1960年に月給とほぼ同じだった「大衆機」とよばれたコンパクトカメラの価格は、40年かけて下がりつづけ、ついに「0円」になったと思うと感慨深い。
そしてその間、レンズ性能は進化していない。フイルム性能と生産技術の向上に助けられながら、40年間コストダウンし続けた。

さてこのレンズ、固定焦点なのでパンフォーカスになるようにf8と暗いが、26mmの超広角だ。このレンズがなんと2枚しか使っていない構成なのだ。プラスチックモールドの非球面レンズで、凹凸のレトロフォーカスのようだ。28mm以下はデジタル相性が悪いことが多いが、レトロフォーカスなら悪くないかもしれない。


これは2群2枚のレンズを使った高級「写ルンです・エクセレント」のレンズ構成。これは33mmなので焦点距離は違うが、見ると同じような構成をしている。



26mm f8のレンズ径は小さい。これ以上絞らないで開放でいこう。
これをヘリコイドアダプターに装着する。今回は径が小さい、RMSマウントアダプターにスペーサーを挟んでレンズユニットを装着した。
小さい…これで写るかなあ?…




中心部は思ったよりもシャープだ。周辺部は予想通り像が流れる。中間画角は結像はしているが解像感はいまいちだ。歪曲収差も結構あるが、広角の樽型はそれほど気にならない。

とはいえ2群2枚(というスペックにしては)、良く写っている。
ちなみに3群3枚のレンズ、ミノルタ製28mm、f8だとこんな感じ。中心から中間画角までは互角。周辺部にはレンズ1枚分の差がある。
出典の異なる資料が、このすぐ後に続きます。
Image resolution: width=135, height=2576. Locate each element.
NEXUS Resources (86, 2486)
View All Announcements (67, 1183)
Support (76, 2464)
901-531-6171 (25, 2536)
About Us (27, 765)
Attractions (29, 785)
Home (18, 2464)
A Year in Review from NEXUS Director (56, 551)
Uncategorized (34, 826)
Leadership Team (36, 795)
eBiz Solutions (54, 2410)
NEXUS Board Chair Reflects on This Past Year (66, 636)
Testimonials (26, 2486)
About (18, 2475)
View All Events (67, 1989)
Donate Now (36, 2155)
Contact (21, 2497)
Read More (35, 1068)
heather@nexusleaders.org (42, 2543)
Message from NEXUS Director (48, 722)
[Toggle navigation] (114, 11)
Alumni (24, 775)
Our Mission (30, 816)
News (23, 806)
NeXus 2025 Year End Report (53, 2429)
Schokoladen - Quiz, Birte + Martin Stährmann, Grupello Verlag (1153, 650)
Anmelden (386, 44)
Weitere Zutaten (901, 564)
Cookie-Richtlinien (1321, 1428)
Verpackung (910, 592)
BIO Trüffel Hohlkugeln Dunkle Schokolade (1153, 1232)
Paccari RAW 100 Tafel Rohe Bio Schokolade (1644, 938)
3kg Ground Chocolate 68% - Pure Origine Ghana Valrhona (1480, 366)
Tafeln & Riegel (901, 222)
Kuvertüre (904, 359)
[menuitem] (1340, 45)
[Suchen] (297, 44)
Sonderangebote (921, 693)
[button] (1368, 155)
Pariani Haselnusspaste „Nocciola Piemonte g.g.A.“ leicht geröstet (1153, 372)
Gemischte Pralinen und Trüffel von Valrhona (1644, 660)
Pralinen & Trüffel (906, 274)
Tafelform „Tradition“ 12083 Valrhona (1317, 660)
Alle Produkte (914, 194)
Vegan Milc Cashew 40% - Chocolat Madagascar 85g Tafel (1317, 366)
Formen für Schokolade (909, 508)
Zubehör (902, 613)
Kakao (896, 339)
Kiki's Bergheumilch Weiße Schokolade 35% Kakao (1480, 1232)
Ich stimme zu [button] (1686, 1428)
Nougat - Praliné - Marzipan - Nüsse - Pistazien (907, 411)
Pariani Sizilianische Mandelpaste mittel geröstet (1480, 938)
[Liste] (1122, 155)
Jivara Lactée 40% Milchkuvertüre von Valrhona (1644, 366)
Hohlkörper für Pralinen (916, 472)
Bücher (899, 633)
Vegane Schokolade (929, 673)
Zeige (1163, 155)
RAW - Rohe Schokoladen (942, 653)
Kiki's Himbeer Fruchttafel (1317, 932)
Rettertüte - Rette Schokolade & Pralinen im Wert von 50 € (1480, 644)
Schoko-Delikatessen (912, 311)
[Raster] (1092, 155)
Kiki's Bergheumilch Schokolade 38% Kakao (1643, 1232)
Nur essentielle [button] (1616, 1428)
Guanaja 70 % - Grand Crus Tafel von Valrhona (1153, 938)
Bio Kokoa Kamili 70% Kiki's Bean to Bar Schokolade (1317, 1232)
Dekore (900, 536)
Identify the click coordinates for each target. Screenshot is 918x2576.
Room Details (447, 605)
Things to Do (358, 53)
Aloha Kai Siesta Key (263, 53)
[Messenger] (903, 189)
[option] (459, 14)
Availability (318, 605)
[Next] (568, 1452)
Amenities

あたりまえだが、どちらも一眼レフ用のレンズには全くかなわない。雰囲気を楽しむレンズだ。さあ、楽しんでみましょう。




ヘリコイドアダプターにつけたから、15㎝くらいまで寄れて楽しい。

周辺減光と、色かぶり。他の28mm級改造レンズと比べれば、軽い方。レトロフォーカス気味のレンズ構成が効いている。これくらいなら、レンズ補正アプリで修正できそう。




印象としてに、色がきれいにでている。でも周辺の流れは気になる。
楽しいシーンを気楽に撮るといい感じになるかな。

追記です。
ちっちゃいハチがいます。広角で寄るのは楽しい。



カメラアプリで補正したら、色かぶりも周辺減光も気にならなくなった。





















「写ルンです」で撮ったことを思い出して、ピンボケの写真も悪くないなあ、と新たに思いました。このようなプリミティブなレンズを使うと、本質を考えるようになるのがいいですね。